• What to do:
a) Decide whether each statement below agrees with the biography of Pauline Mackay: (i) Mackay began golfing at Oakley Country Club in the year it opened; (ii) Mackay's mother graduated from Vassar College; (iii) Mackay won the U.S. Women's Amateur in 1904. For each, answer yes or no and quote the words of the biography that decide it.
b) Using the biography of Pauline Mackay below, answer each question on its own line, marked (i) to (iii): (i) On what date did Mackay die? (ii) In what town was Mackay born? (iii) Whom did Mackay defeat to win the national women's title in 1905?

American golfer (1878–1958)

Pauline Flora Mackay Smith Johnson (September 4, 1878 – November 12, 1958) was an American golfer and winner of the U.S. Women's Amateur in 1905.

== Early life ==
Mackay was born in Nantucket, Massachusetts, the daughter of George H. Mackay and Maria Mitchell Starbuck Mackay. She was descended from Nantucket whale oil merchant Joseph Starbuck. Her father was an avid amateur ornithologist, and her mother was a graduate of Vassar College. Pauline Mackay golfed on Nantucket as a young woman.

== Golf career ==
Mackay began golfing at Oakley Country Club in Watertown, Massachusetts when it opened in 1898. "She played with the steadiness and good judgment of a professional," commented one observer in 1901. In 1904, she was a semi-finalist in the U.S. Women's Amateur. She won the national women's title in 1905, defeating fellow Bostonian Margaret Curtis. "I think golf must be a sixth sense with me," she told an interviewer after that victory, "I love it so, and it came to me so naturally; but I do thoroughly believe no woman can become a proficient player without taking excellent care of her health... and I think the spirit of competition a woman feels in playing with men is a great aid in strengthening her game."

• Data extract:
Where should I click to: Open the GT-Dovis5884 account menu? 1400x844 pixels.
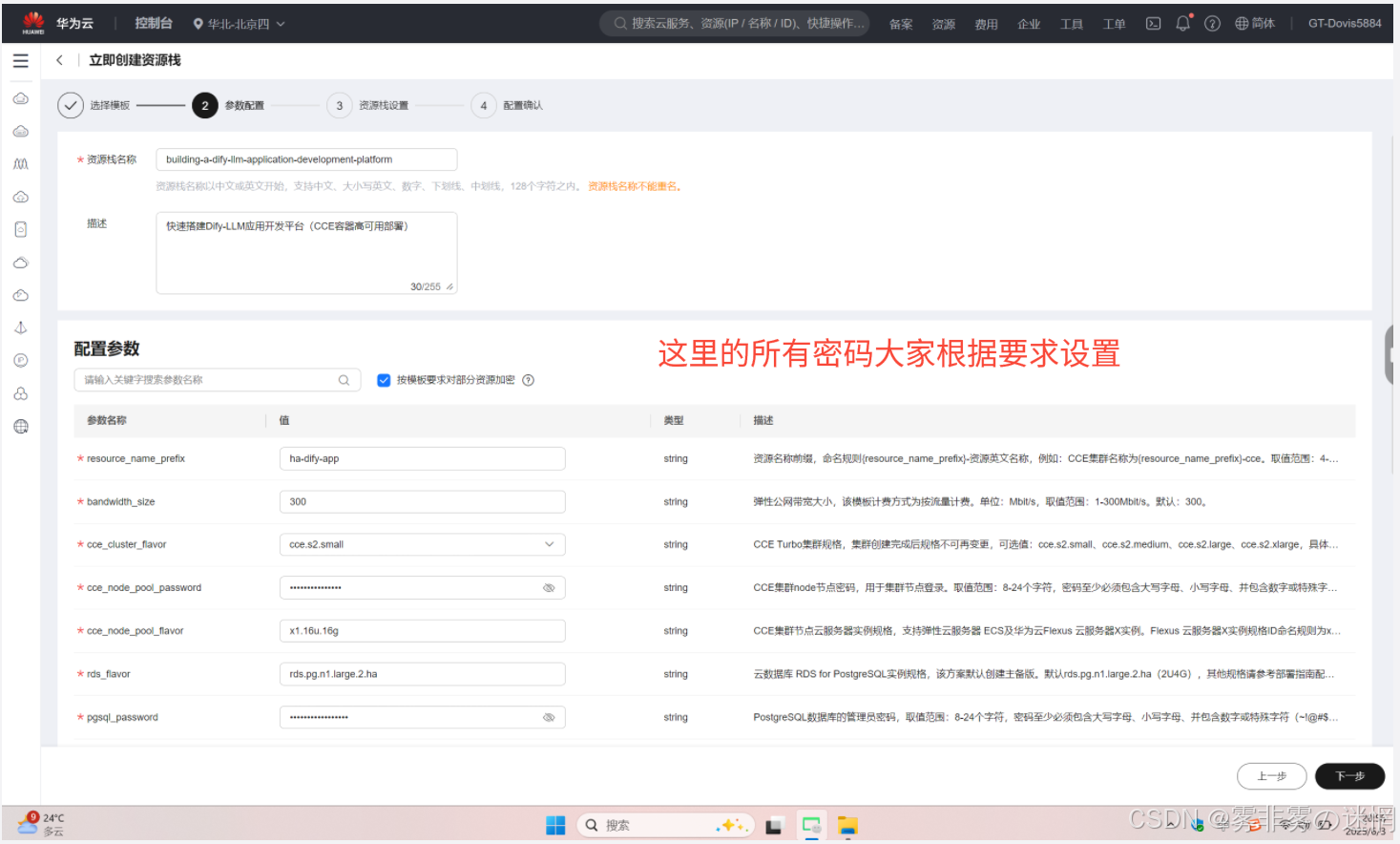pos(1344,24)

• Solutions to the problems:
a)
(i) Yes: "Mackay began golfing at Oakley Country Club in Watertown, Massachusetts when it opened in 1898."
(ii) Yes: "her mother was a graduate of Vassar College"
(iii) No: "In 1904, she was a semi-finalist in the U.S. Women's Amateur."

b)
(i) November 12, 1958
(ii) Nantucket, Massachusetts
(iii) Margaret Curtis